Raw data =
·····

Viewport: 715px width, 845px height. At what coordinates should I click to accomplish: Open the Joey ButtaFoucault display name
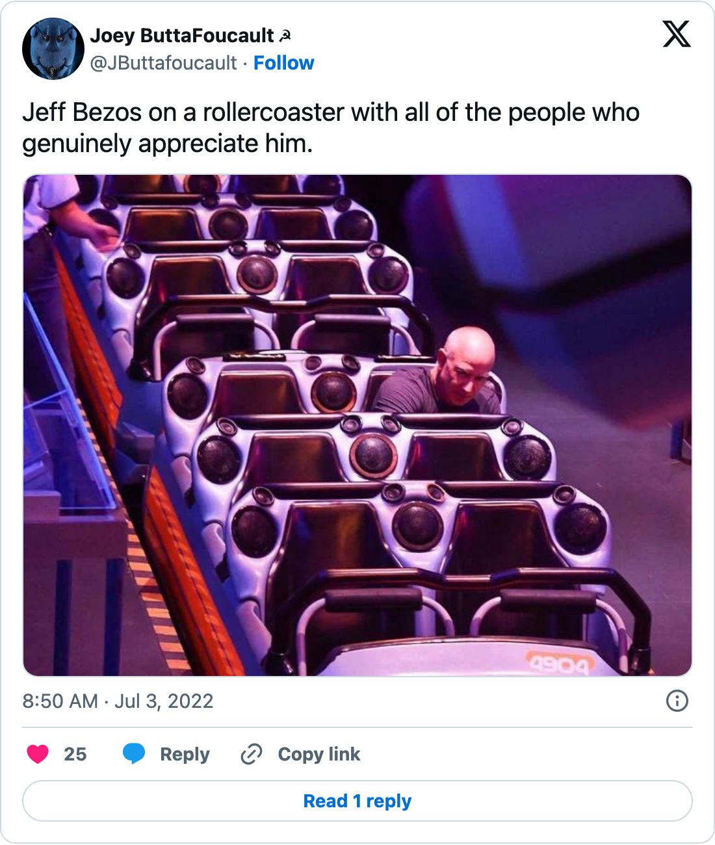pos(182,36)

·····

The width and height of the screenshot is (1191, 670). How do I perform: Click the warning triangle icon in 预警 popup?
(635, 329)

·····

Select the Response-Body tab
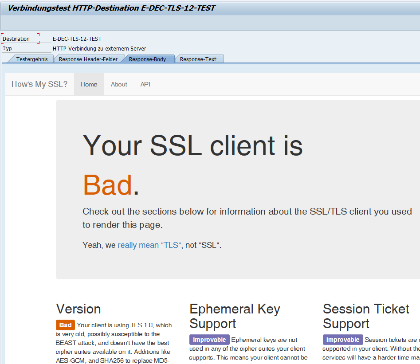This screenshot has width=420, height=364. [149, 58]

·····

Goal of the exercise = Copy out the material from the line with "Viewport: 715px width, 845px" to the line with "pos(182,36)", both lines included, and leave the pictures out.

Result for this task =
Viewport: 715px width, 845px height. At what coordinates should I click to accomplish: Open the Joey ButtaFoucault display name
pos(182,36)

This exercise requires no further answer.